When we got to the club, I quickly assessed the drink deals. Cheap PBR tall boys and shot combos named after popes ensured the going got going and the stained glass inverted crucifixion scene made me feel downright giddy. As we rounded the midnight mark, my stomachaches hit 88 mph and I began to think, “Jeez, I had no idea they made so many youth large Burzum t-shirts.”

As the dimmest of lights got even dimmer and smoke began to fill the bar, the show was finally upon us. My friend and I took control of a back corner by the merch, where I found a chair to stand on as my comrade fought off the Sid and Nancy’s for dominance of our area. As Cold Cave and Boyd Rice hit their stride, I started to feel the crowd getting a bit thinner, which was strange because no one was leaving. I mean, I would have noticed from my vantage point of being perched, crow-like, by the back door. Strange.

The sound was booming so hard that, in the off beats, you could feel the air being sucked toward the stage, as if the band was trying to steal the breath from your lungs. By the fourth song I realized that the push and pull of air was getting much stronger, and it seemed to be concentrated on the stage left side. What was happening over there? It felt like a riptide hidden in the hazed out air, pulling everything and everyone into its nothingness. If only the club wasn’t so dark I could see from whence this wrenching sensation was coming from. Just then a forgotten strobe pulsated to life, as if replying to my inquiry, and revealed a shadowy figure of a man in a leather biker hat and pitch-black aviators snorting cocaine with the fury of a god. But it wasn’t just the openness to revealing his superhero-like tolerance of illegal substances that scared me shitless; it was that I could finally see where the sold-out crowd was going!

As the set reached a fever pitch, the band and crowd alike lost themselves in the hypnotic electronics, and the stage left snorting got so intense that it literally opened a doorway into the nostrils of Boyd Rice. This black hole—located in the middle of his looming sneer—became so violent and consuming that it felt as if we were standing in front of a B-2 jet engine.

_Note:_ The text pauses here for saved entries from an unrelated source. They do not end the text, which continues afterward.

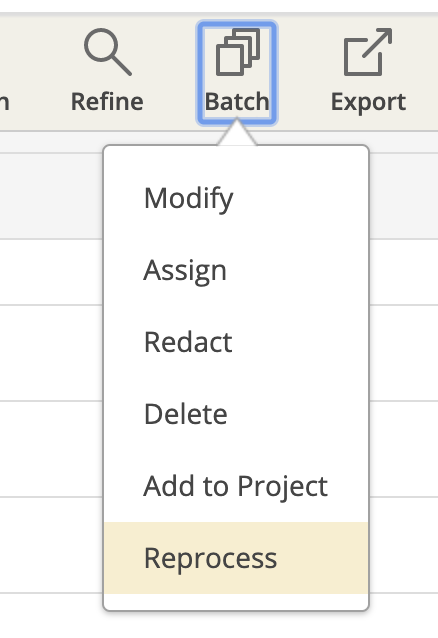438x638 pixels.
Task: Collapse the Batch dropdown via its label
Action: point(237,101)
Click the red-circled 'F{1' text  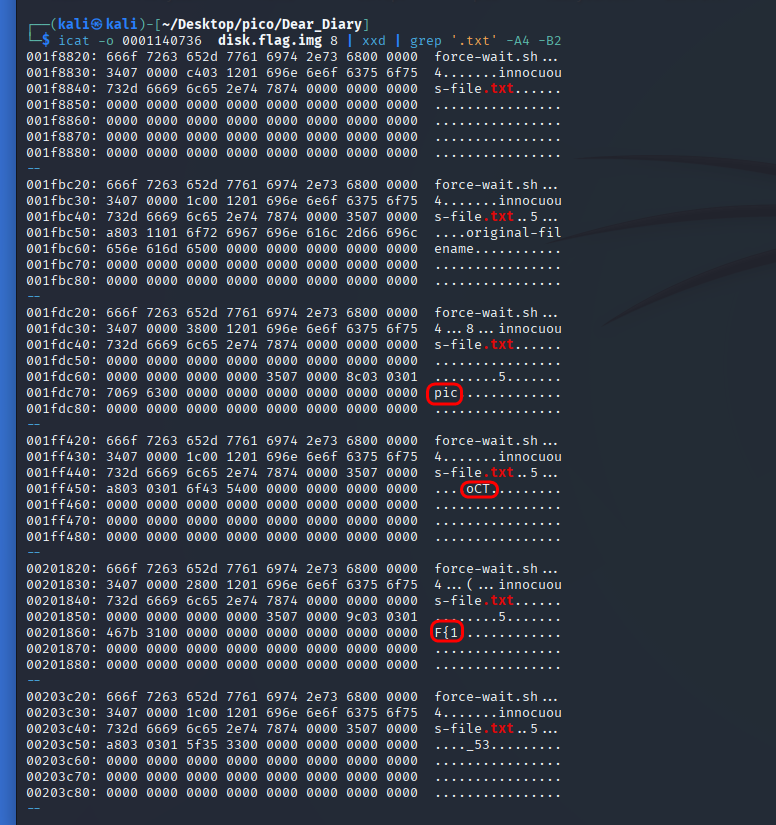[x=446, y=633]
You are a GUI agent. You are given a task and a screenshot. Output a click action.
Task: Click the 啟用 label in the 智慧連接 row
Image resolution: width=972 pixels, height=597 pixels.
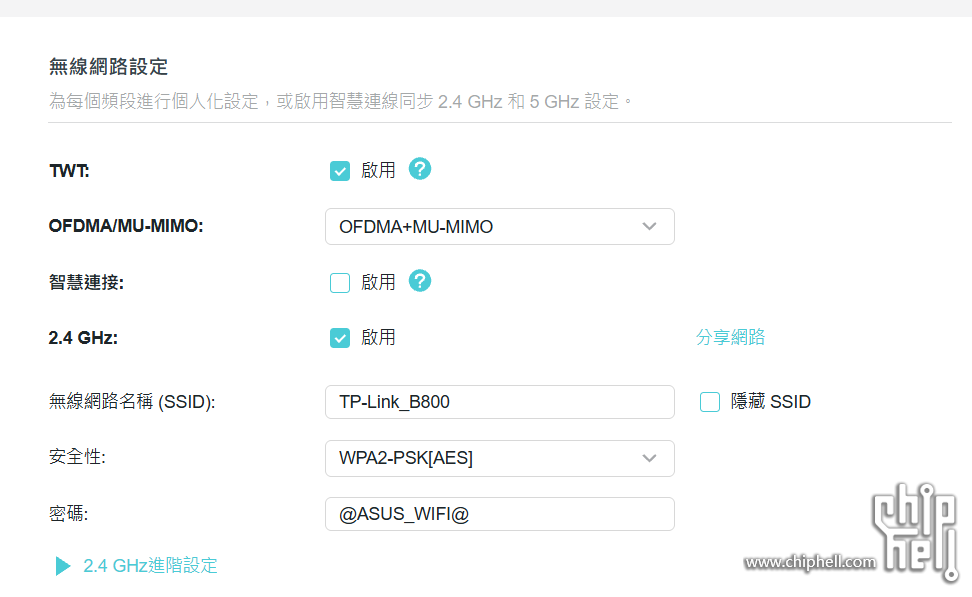tap(378, 283)
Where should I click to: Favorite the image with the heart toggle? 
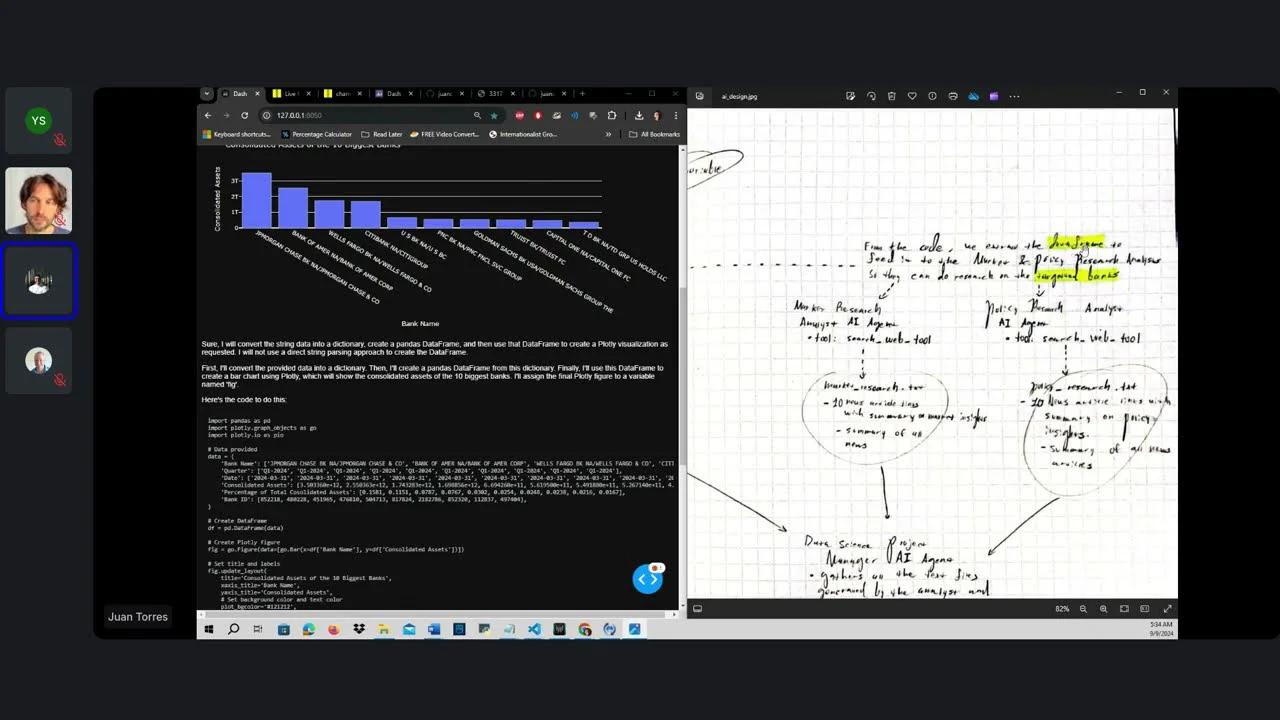click(x=911, y=95)
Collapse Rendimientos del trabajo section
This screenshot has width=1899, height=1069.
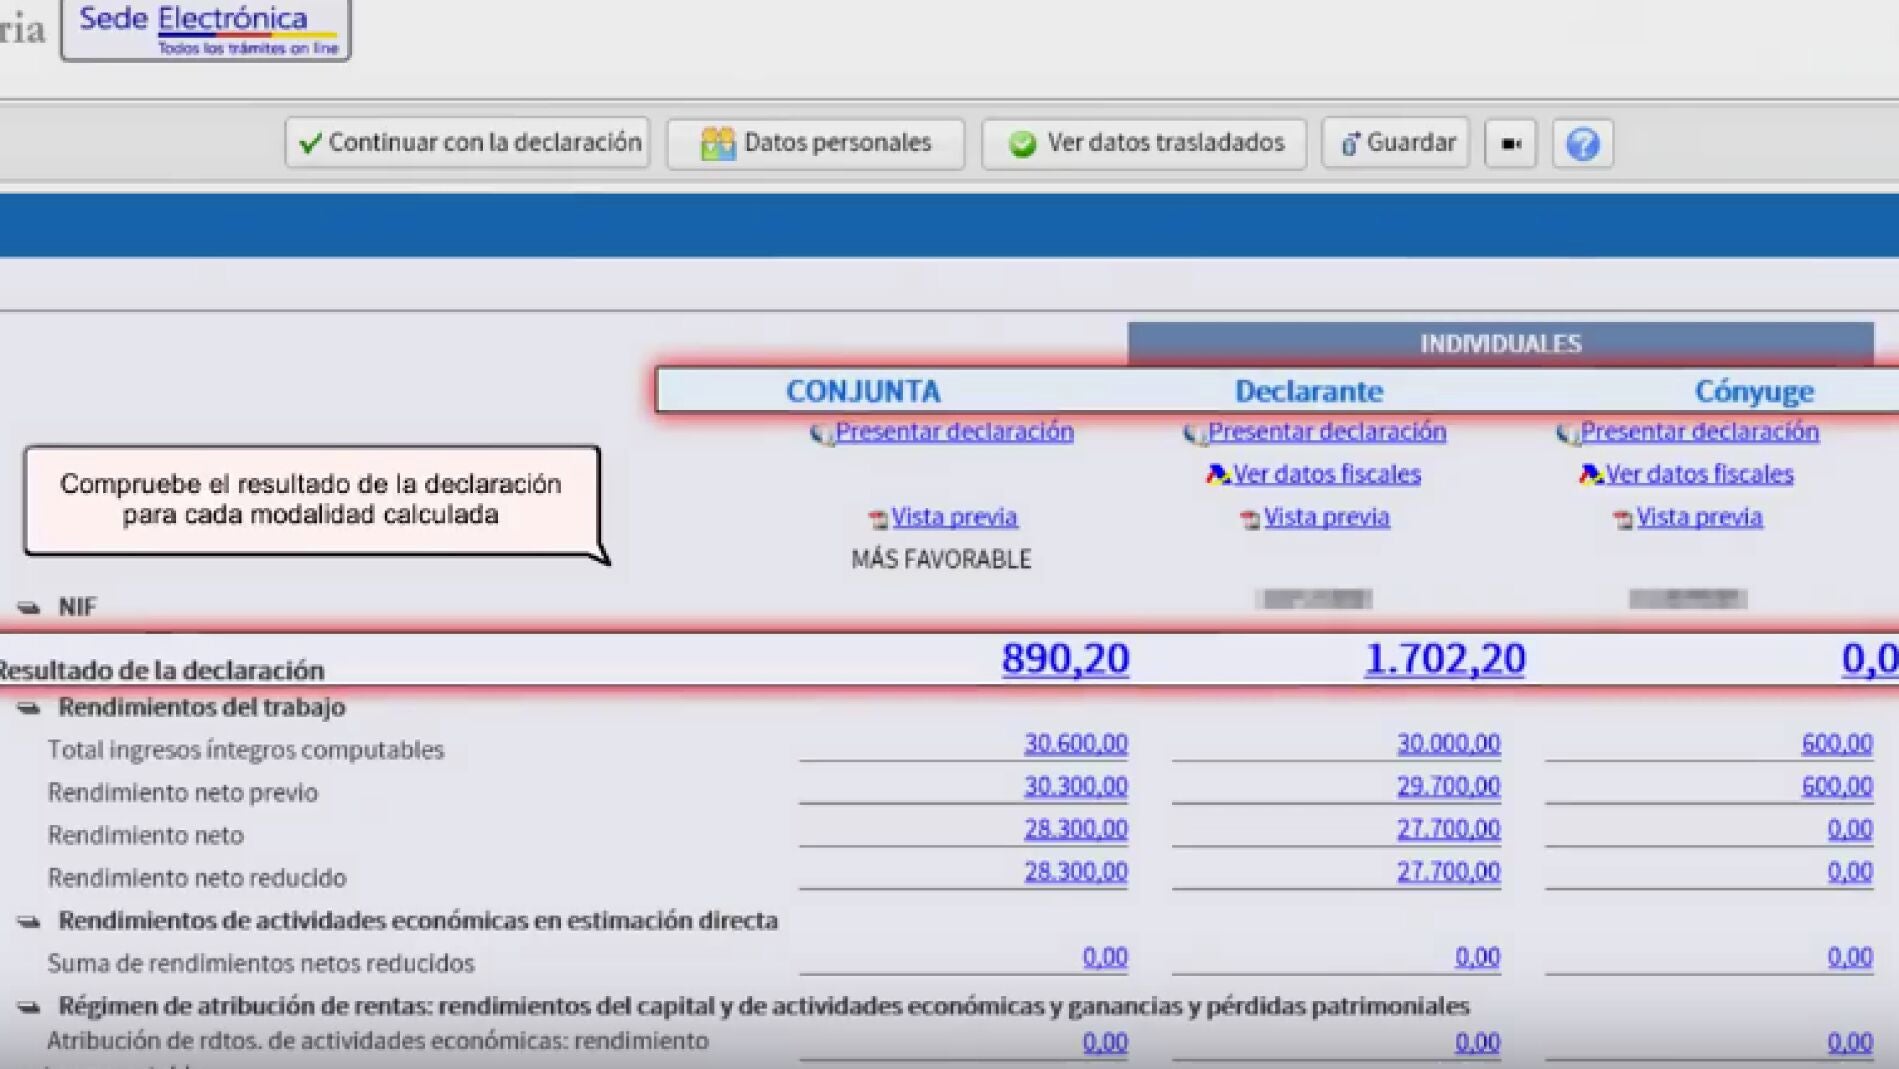pyautogui.click(x=29, y=708)
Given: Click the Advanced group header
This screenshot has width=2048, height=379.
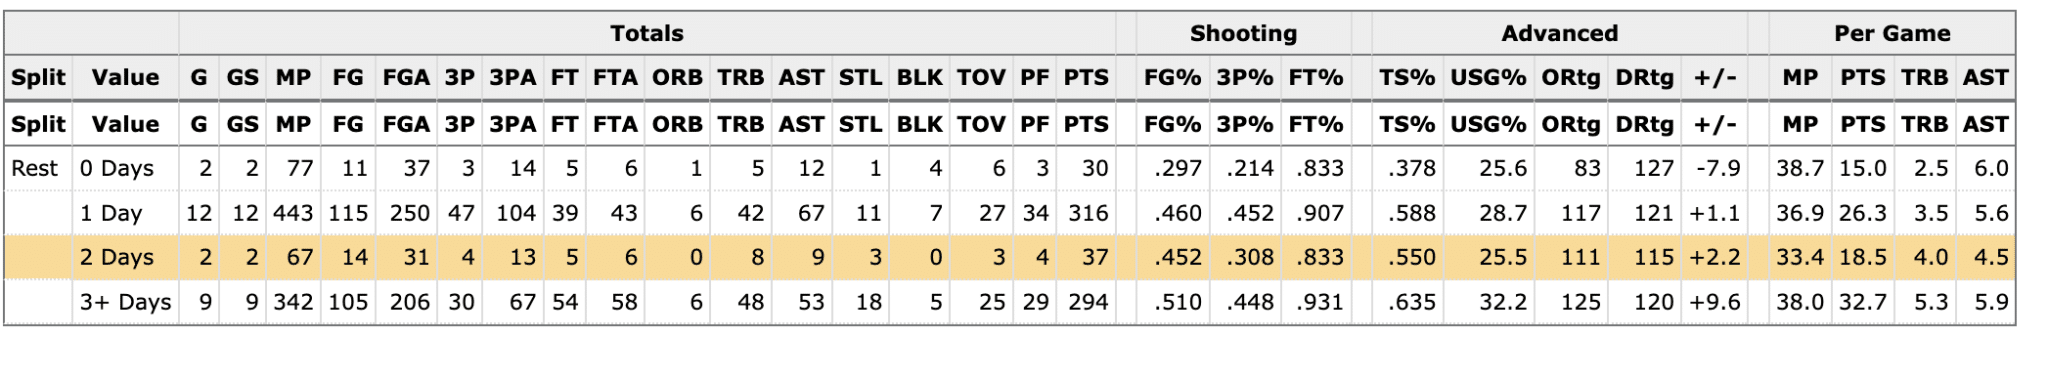Looking at the screenshot, I should [x=1559, y=33].
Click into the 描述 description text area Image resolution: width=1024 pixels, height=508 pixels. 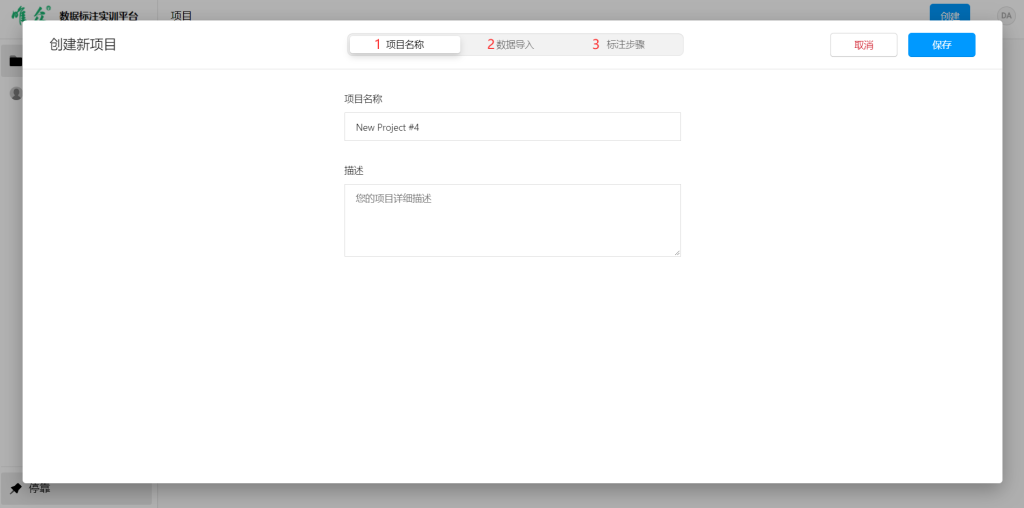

The line of concertgoers in front of us realized what was happening just as it was too late, and as her friends disappeared into oblivion, a girl with my haircut from nine years ago tightly grabbed onto my friend’s shirtsleeve. The narcotic-fueled vortex had taken hold of her, and her black velvet skirt was rippling in the tornado’s grasp. I grabbed hold of the merch table and looked back as she mouthed the words “help me,” but my friend and I both knew she was dead already. The stitches around my companion’s sleeve came loose and we watched as the young goth spiraled into music history along with a swatch of flannel fabric.

We turned to try and find a way out of the back room but the exit was still too far off. One more bump of white and we would be joining the party in Boyd’s bloodstream. As I looked back at my fellow adventurer, I couldn’t help but chuckle because now, wearing a sleeveless flannel, he finally looked as if he belonged in Brooklyn. But the levity was short-lived, and without words, my friend and I came to an understanding. We closed our eyes and accepted our fate, but something was wrong; the next fix never came. Instead, Mr. Rice seemed ill-affected in some way. Shaken off his snowy game. He was grimacing and rubbing his nose. And that’s when it hit me!

“He’s allergic to flannel!” I exclaimed, and as the words escaped my throat, Boyd’s nostrils opened up with an explosive sneeze that engulfed our world. Plumes of cocaine and black hair dye filled the sacrilegious club. And things were once again a Cold Cave show, filled to the rafters with snotty Brooklynites and mounds of drugs. It was indeed the best show ever.